» PROVIDED INFORMATION:
*** Begin section ***

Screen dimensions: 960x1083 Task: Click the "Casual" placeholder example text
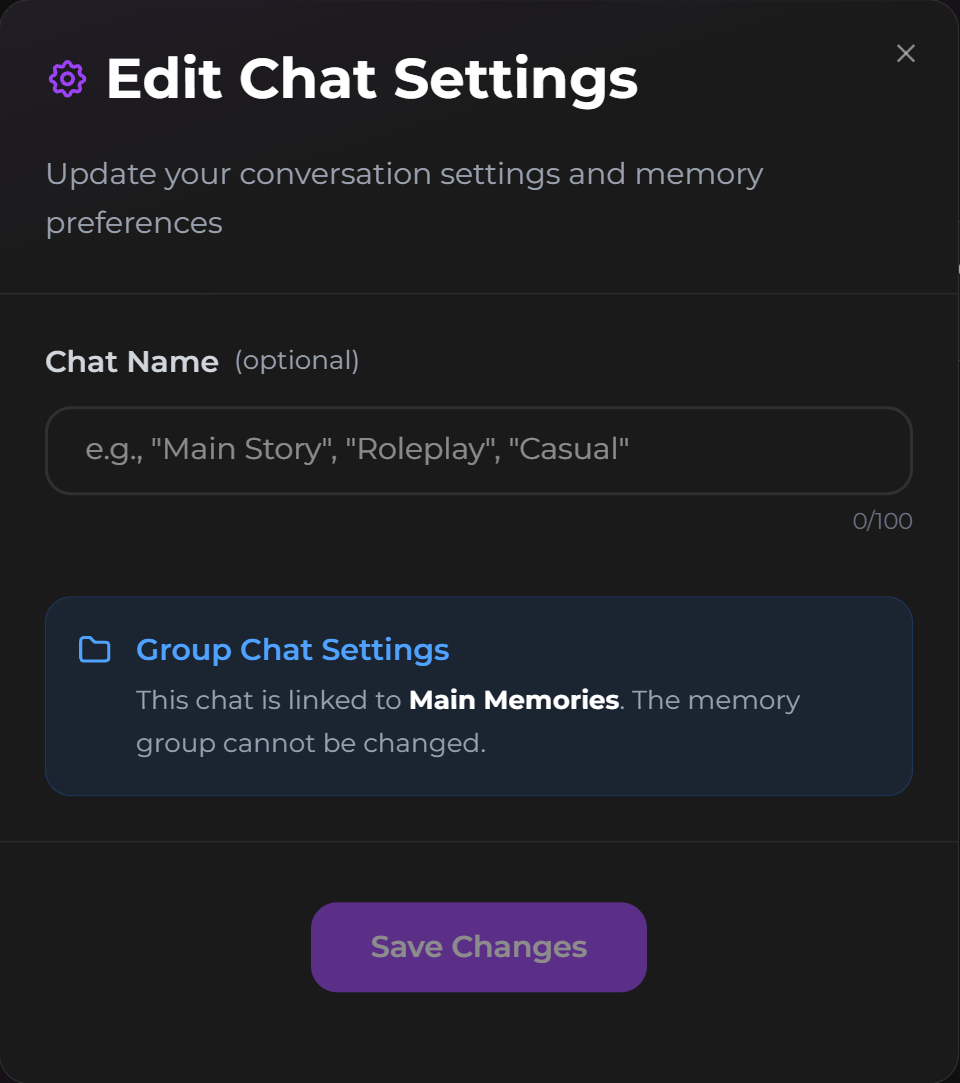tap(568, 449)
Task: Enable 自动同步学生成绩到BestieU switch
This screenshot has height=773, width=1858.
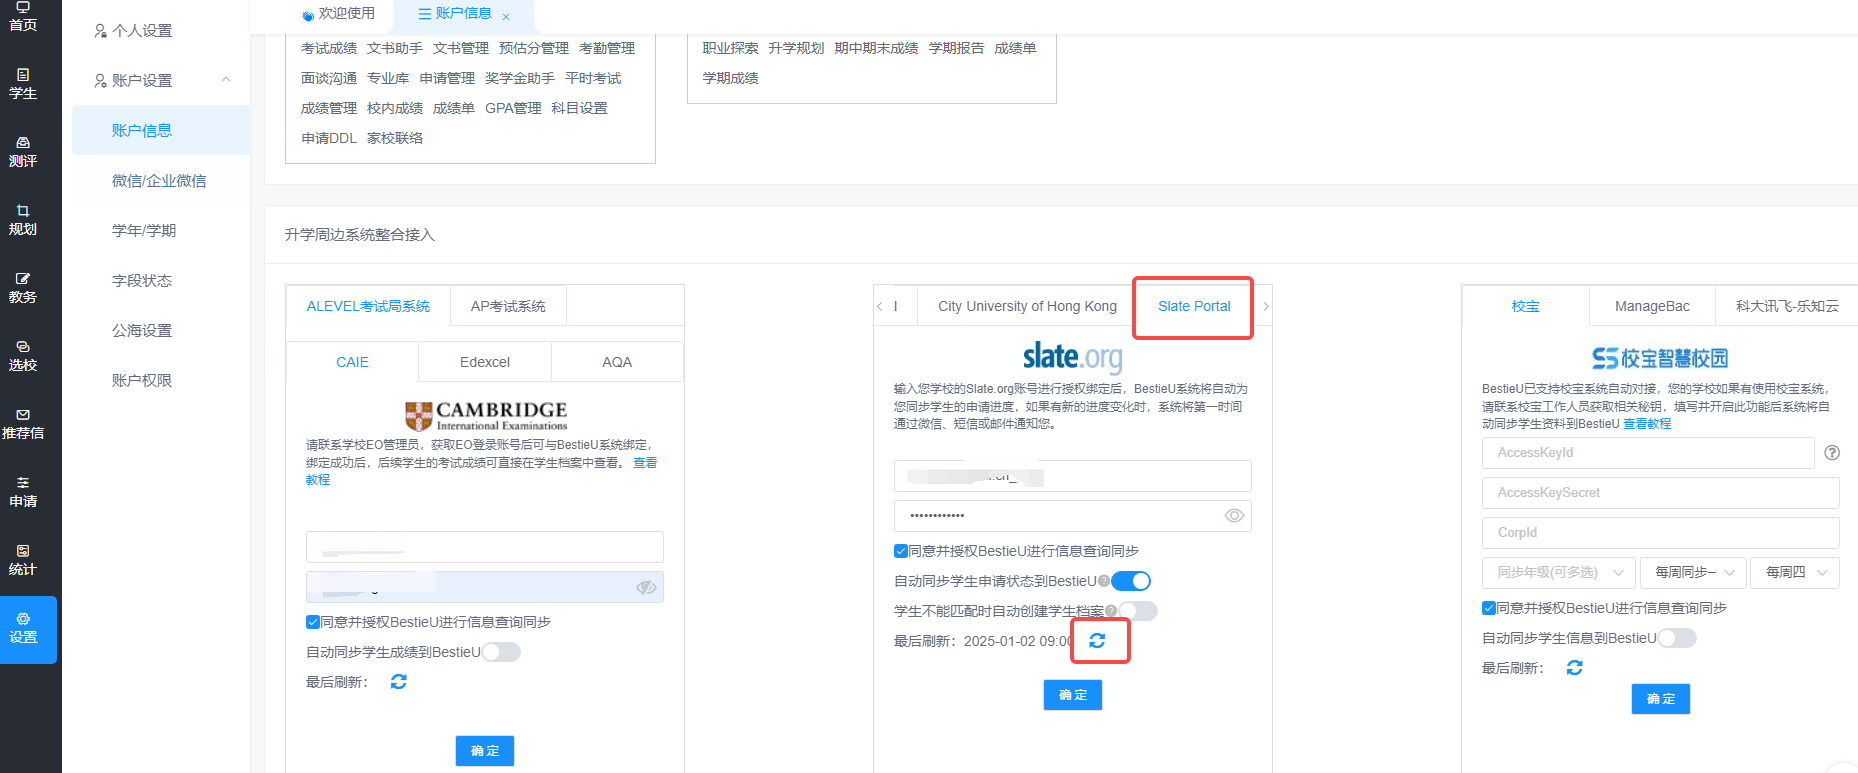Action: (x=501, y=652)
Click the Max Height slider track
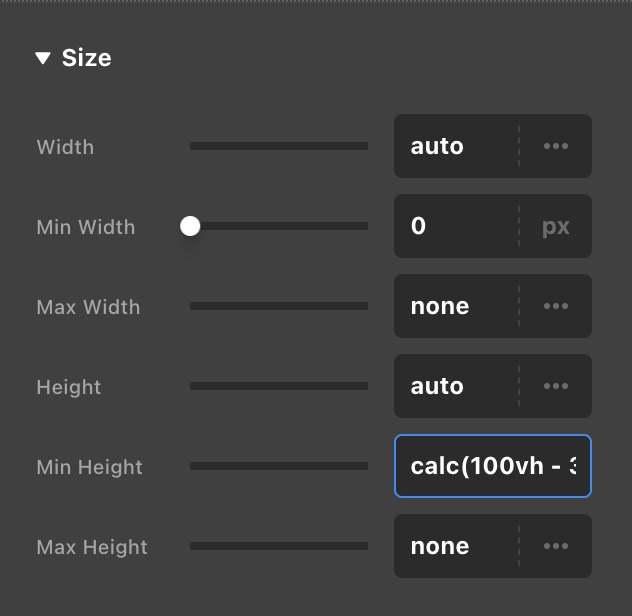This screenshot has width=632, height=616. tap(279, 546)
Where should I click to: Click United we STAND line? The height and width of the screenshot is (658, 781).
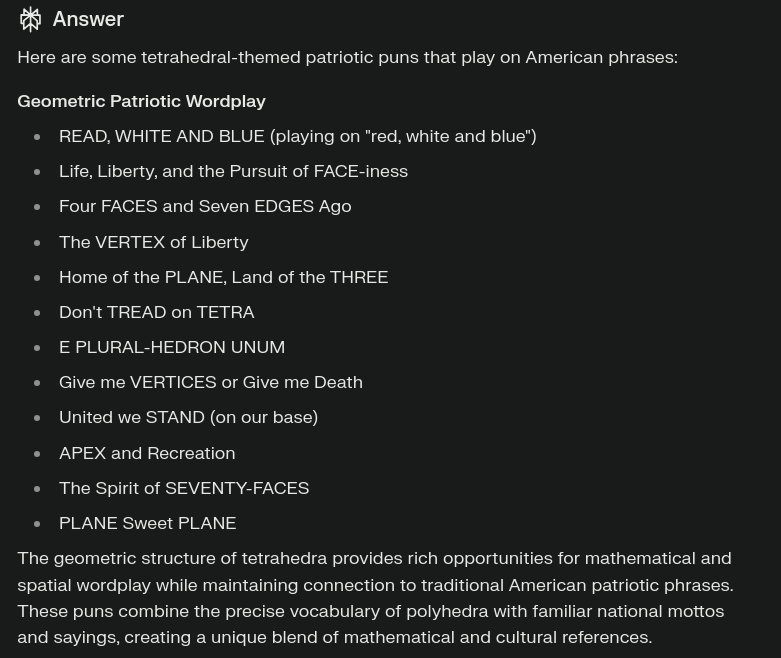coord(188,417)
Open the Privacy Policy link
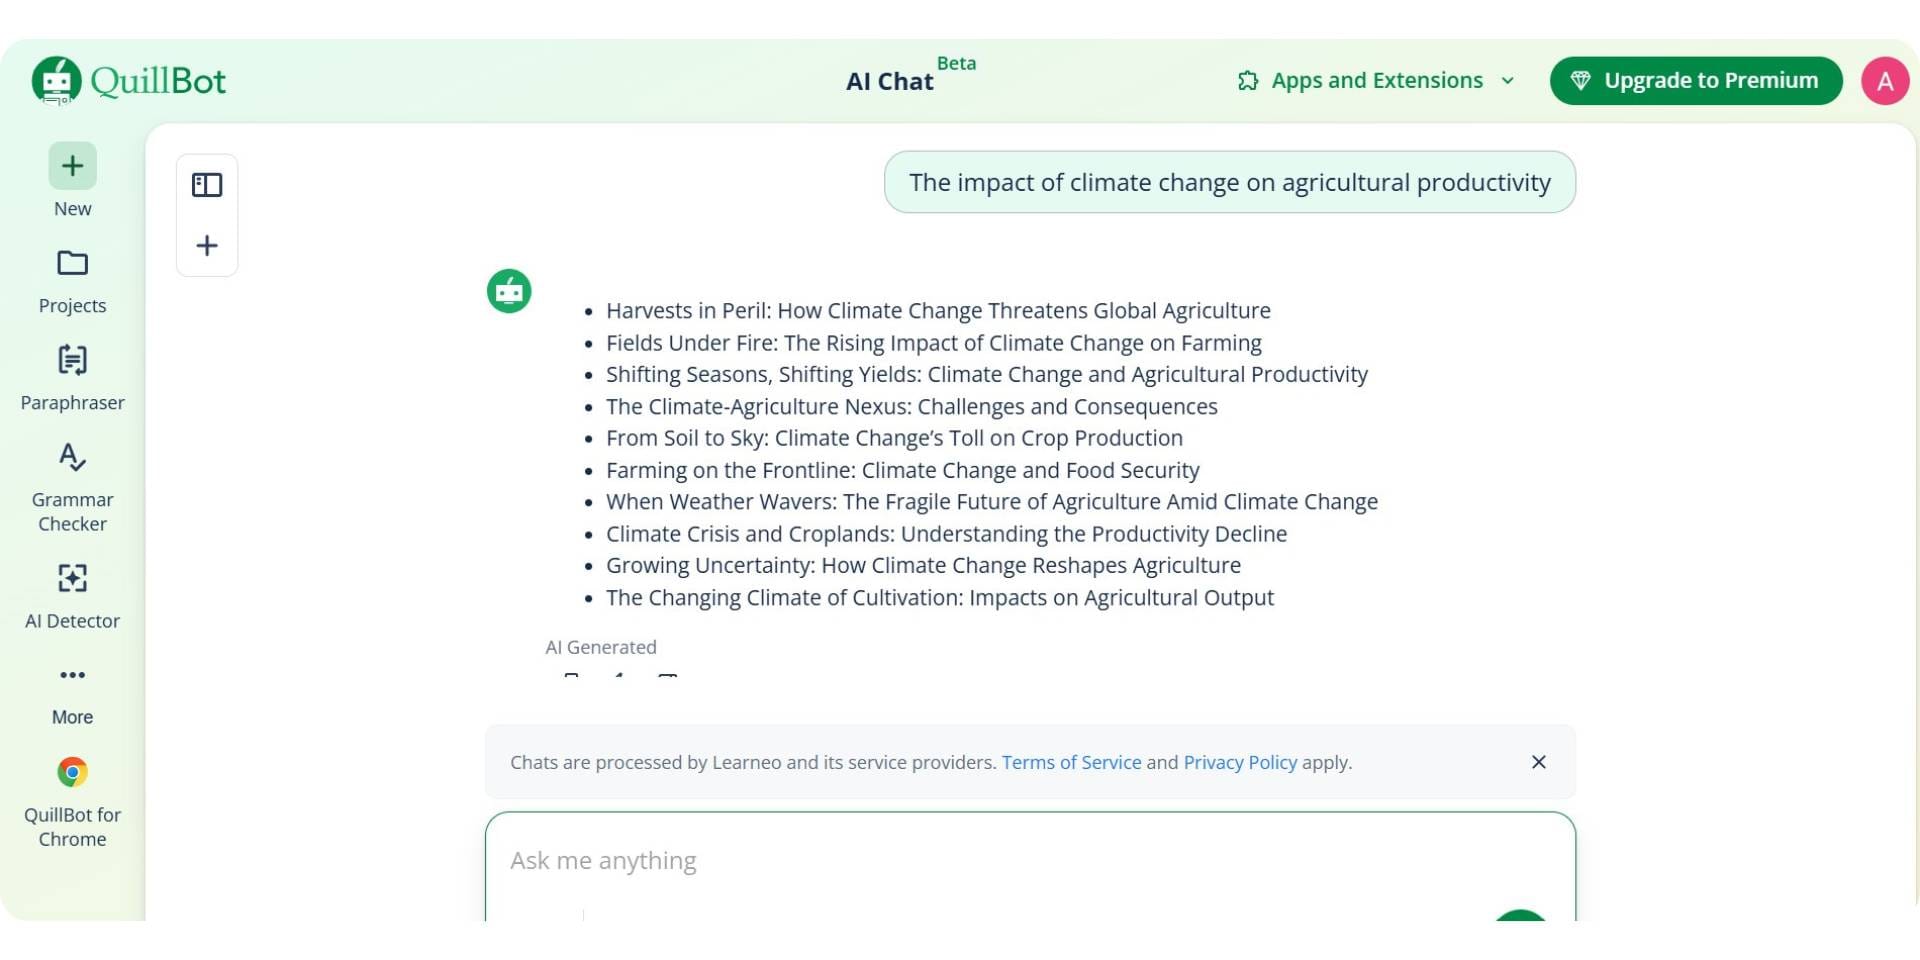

*** End section ***

» ABOUT THIS TASK:
Pictures must not appear in the copy, and every record must be restated word for word.

» SOLUTION BELOW:
Screen dimensions: 960x1083 Task: Click the "Casual" placeholder example text
tap(568, 449)
Task: Enable 自动同步学生成绩到BestieU switch
This screenshot has height=773, width=1858.
Action: (x=501, y=652)
Click the Max Height slider track
This screenshot has width=632, height=616. tap(279, 546)
Where should I click to: Click United we STAND line? The height and width of the screenshot is (658, 781).
coord(188,417)
Open the Privacy Policy link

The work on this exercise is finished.